----- Records shown

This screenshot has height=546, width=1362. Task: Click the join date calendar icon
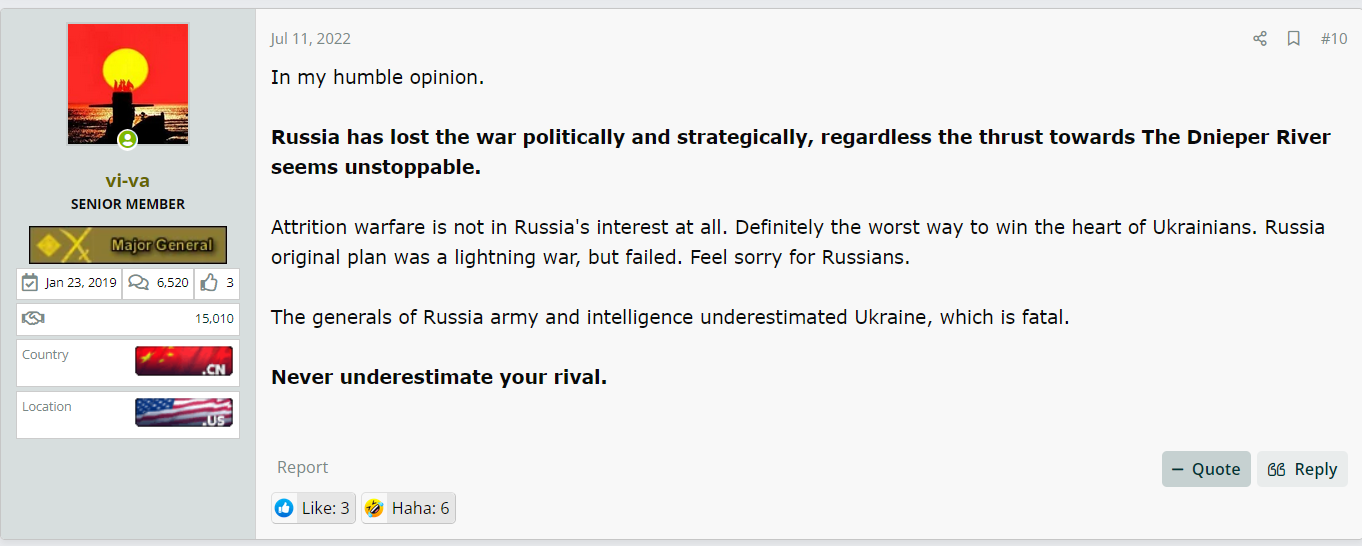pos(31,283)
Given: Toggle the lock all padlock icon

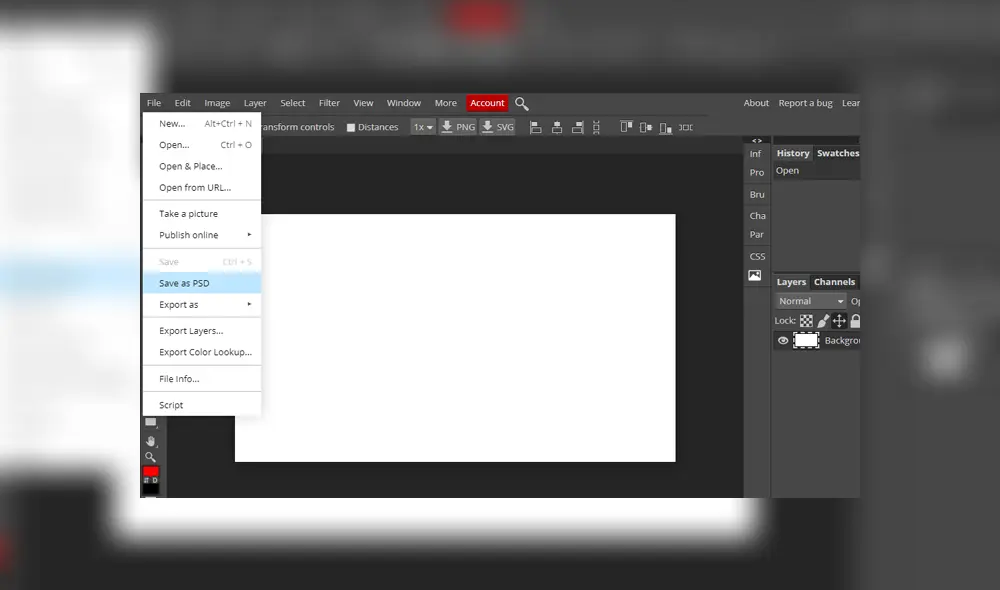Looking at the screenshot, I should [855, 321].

----------
----- Records shown

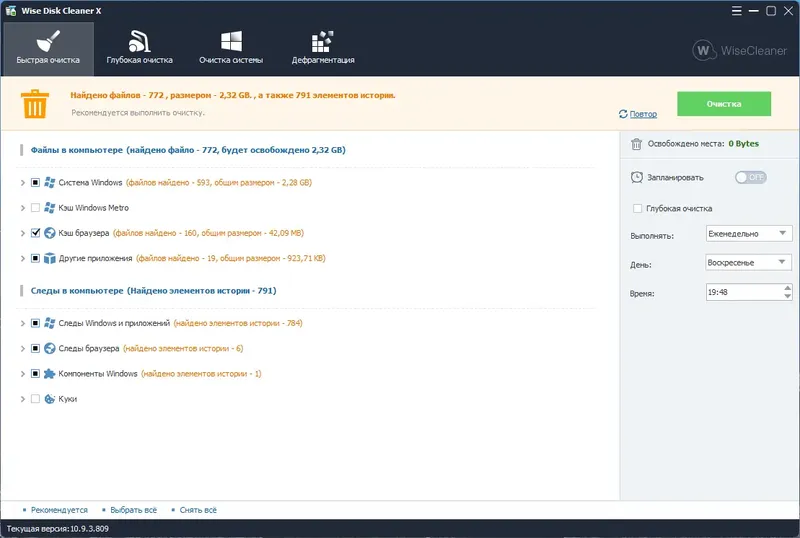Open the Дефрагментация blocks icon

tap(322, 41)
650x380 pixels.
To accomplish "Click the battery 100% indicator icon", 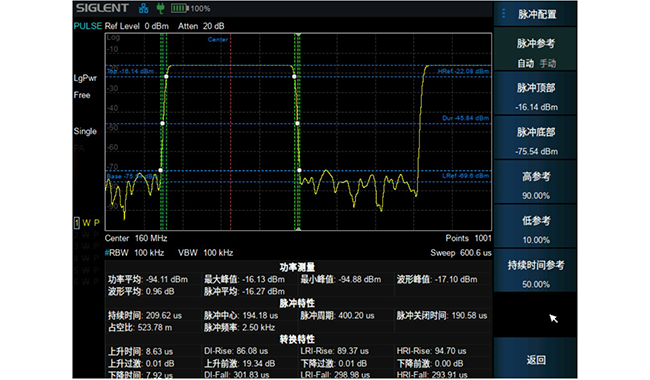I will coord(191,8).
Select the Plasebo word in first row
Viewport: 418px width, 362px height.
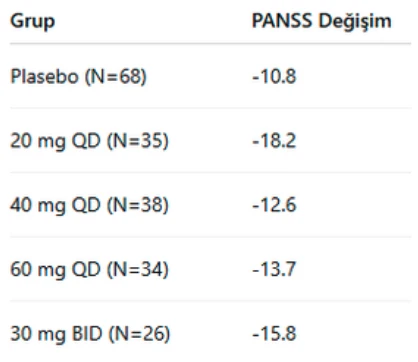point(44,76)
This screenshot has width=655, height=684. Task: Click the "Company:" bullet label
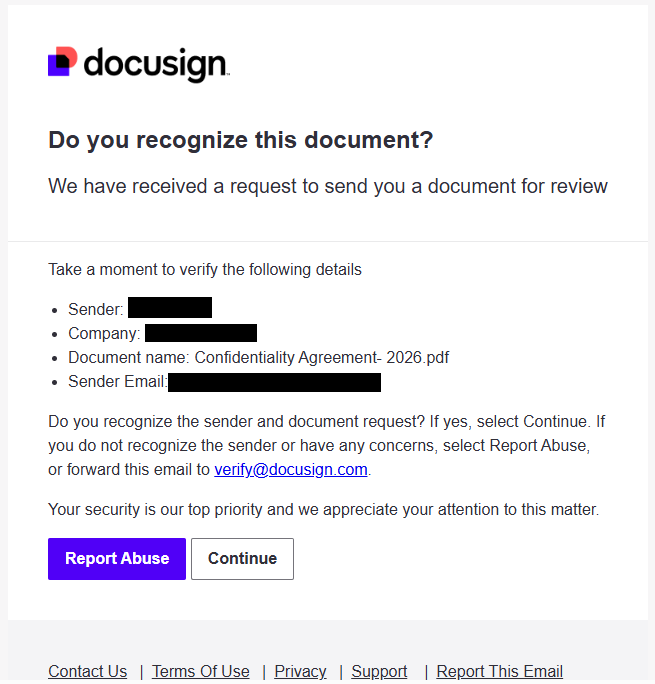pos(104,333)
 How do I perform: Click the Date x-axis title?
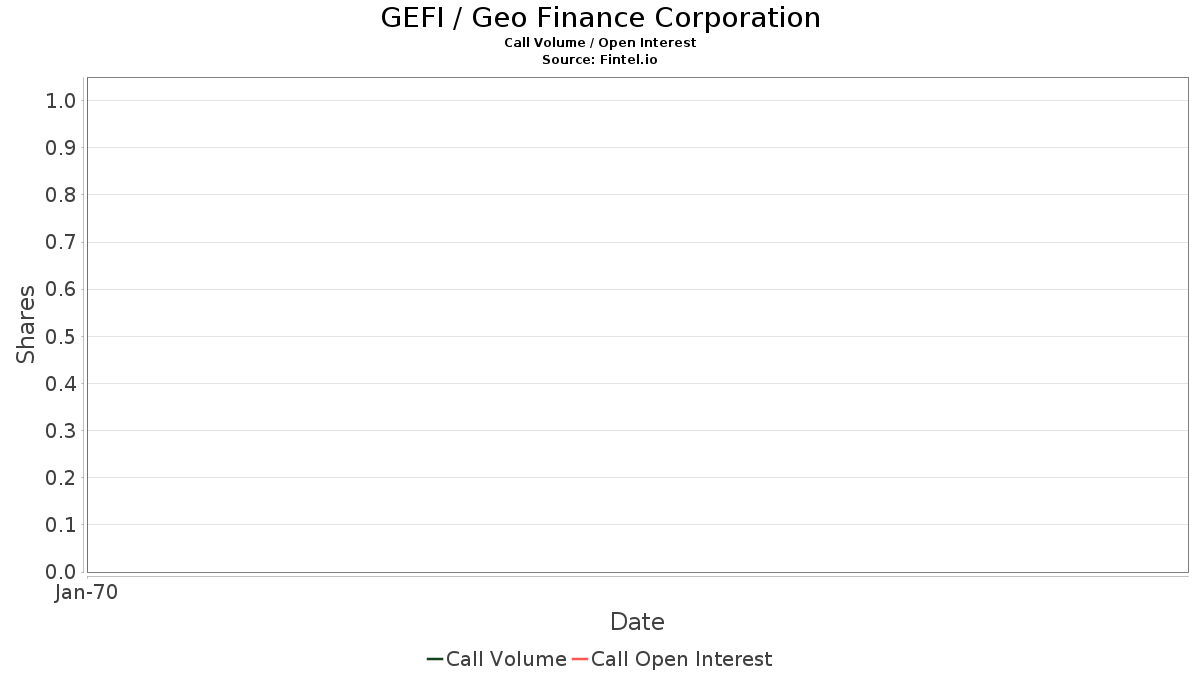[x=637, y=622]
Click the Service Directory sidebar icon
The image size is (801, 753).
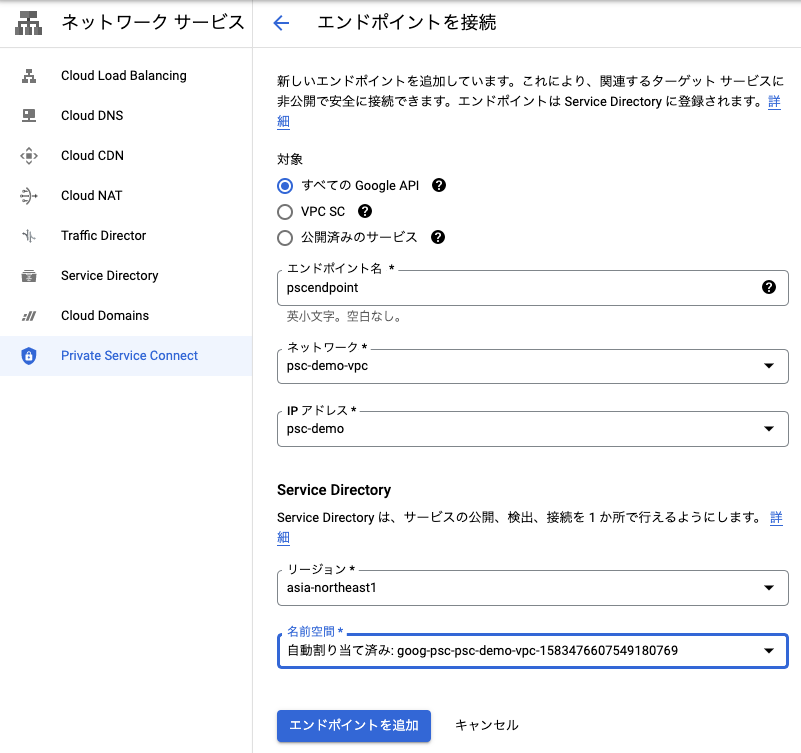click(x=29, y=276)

----------

_What this task involves:_ In the listing above, find the line with "Select the Plasebo word in first row" and the line with "Click the Service Directory sidebar icon". Copy exactly those lines and all between them, minus the images.

_Response area:_
Select the Plasebo word in first row
Viewport: 418px width, 362px height.
point(44,76)
This screenshot has width=655, height=684. Task: Click the "Company:" bullet label
pos(104,333)
 How do I perform: Click the Date x-axis title?
[x=637, y=622]
Click the Service Directory sidebar icon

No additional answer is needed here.